I started from scratch and worked hard to earn everything I had. But through my conduct I have lost all my businesses. I have lost my career. I lost the charter schools I founded and have destroyed my reputation and stained that of those who worked for me. Among all my losses and lessons I can affirm that I will never again stand before a criminal court and I do not believe anyone else will do something similar out of fear of such a punishment. If you give me a chance, I would like to share my story to prevent at least one person from making the mistakes I made.

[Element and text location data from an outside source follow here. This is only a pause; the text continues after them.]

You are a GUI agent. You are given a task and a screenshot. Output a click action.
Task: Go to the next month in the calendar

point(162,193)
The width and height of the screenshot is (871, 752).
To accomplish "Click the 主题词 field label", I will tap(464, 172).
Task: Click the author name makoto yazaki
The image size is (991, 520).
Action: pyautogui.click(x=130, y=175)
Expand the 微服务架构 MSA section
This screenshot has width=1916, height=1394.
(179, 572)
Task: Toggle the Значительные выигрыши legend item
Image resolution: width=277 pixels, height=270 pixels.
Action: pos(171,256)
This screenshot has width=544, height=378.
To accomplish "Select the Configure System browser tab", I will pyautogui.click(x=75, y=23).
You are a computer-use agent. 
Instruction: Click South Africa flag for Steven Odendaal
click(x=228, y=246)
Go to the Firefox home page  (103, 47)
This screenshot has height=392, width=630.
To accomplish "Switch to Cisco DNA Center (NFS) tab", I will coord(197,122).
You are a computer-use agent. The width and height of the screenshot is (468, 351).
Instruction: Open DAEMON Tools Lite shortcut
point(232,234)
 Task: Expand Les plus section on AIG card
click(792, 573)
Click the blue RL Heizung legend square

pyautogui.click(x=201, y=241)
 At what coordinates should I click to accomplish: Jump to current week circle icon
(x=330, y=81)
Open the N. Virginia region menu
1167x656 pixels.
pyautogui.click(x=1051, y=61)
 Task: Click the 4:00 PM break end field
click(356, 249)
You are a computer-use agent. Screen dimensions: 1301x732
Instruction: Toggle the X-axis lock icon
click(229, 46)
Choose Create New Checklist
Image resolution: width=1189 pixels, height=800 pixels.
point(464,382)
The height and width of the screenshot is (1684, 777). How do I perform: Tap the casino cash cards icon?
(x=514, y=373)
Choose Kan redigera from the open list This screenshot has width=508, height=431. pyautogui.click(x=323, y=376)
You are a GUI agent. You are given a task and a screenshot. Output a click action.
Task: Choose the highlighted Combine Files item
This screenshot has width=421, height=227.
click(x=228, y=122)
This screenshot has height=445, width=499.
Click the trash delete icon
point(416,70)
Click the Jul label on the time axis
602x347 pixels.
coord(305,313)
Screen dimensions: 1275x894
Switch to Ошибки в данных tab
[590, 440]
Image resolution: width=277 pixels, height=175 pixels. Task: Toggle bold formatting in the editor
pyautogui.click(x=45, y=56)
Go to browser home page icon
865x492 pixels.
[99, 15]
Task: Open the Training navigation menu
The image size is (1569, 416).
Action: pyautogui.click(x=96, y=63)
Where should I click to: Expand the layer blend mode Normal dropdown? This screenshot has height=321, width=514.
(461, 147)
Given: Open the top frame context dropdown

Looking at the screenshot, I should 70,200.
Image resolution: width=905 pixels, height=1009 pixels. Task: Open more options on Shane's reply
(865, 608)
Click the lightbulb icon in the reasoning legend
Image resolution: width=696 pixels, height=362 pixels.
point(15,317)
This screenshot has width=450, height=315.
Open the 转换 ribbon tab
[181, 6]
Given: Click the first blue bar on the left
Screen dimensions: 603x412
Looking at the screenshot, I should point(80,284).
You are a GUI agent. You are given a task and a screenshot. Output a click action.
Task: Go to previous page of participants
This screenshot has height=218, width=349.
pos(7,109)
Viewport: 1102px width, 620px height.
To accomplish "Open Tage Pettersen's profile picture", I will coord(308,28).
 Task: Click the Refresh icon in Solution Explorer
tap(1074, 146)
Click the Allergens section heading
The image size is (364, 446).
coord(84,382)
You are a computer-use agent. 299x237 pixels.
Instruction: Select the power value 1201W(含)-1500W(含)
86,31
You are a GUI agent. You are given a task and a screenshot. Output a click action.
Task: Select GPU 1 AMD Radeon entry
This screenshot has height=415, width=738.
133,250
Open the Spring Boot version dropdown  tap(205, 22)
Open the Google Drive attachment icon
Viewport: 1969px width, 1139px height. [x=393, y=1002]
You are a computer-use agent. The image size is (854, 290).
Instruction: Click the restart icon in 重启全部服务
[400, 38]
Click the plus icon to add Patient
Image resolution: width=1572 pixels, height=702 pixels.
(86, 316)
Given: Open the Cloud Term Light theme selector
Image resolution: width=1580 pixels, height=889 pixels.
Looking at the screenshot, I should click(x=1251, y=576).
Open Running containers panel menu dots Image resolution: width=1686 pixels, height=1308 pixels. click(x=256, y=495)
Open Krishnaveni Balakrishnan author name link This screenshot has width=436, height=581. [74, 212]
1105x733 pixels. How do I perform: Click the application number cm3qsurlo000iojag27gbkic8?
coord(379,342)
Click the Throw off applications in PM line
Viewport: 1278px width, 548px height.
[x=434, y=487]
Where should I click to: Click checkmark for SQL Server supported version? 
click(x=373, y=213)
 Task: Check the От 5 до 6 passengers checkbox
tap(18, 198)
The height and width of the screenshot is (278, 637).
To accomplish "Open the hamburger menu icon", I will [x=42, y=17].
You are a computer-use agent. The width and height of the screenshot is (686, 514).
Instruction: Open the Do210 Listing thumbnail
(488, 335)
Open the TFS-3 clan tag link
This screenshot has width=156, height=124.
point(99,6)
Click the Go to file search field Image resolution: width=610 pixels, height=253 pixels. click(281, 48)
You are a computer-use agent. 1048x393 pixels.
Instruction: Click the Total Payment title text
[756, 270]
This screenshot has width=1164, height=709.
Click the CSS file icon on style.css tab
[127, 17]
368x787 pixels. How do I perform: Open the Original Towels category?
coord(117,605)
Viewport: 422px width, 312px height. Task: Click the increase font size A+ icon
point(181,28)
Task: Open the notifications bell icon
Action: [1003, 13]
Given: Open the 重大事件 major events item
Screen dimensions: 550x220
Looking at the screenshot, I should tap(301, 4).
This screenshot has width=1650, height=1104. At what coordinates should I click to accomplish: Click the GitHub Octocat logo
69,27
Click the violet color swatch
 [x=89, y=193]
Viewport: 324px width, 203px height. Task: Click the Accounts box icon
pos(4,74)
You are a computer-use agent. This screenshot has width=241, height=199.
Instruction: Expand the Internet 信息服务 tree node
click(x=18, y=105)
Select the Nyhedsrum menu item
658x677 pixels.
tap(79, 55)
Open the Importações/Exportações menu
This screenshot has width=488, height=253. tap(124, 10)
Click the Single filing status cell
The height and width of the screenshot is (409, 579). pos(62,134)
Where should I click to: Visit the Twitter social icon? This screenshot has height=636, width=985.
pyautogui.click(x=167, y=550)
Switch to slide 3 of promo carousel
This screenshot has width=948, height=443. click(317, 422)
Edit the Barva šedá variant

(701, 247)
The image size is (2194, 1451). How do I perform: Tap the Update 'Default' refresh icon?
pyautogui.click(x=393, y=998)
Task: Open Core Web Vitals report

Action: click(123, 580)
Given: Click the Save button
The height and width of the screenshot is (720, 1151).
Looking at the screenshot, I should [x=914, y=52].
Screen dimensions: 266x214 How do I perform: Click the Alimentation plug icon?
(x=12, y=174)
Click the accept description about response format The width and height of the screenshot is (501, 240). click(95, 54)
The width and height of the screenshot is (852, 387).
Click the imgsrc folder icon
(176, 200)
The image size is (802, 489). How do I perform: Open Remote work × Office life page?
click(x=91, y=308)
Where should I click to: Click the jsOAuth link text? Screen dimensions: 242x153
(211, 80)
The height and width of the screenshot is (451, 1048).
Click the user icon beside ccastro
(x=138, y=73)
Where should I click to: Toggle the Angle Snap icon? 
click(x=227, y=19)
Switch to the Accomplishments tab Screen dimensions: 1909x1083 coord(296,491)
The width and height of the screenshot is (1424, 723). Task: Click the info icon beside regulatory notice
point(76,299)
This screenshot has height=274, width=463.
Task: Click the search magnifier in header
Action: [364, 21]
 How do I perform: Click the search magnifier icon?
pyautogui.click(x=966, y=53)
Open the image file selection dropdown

I cannot change the past, but I can change the future. I know God put me here to transform me. Since my incarceration I have undergone a spiritual reset. I am on a path that requires time and hard work. I am proud to say I am working harder than ever. I am committed to remaining drug-free, non-violent and peaceful. I thank God for now being stronger, wiser, clean, clear and sober. God does not make mistakes. I know this trial has received worldwide media attention and that Your Honour may feel inclined to impose a harsh, exemplary punishment. I ask you to make me an example of what a person can do if given a second chance. If you allow me to return home to my family, I promise not to let you down and to make you proud.
Today, I humbly ask for another chance: another chance to be a better father, a better son, a better leader in my community and to live a better life. I do not write this to gain sympathy or pity. This experience is the truth of my existence and has changed my life forever. I will never commit a crime again.
Thank you for your time and consideration.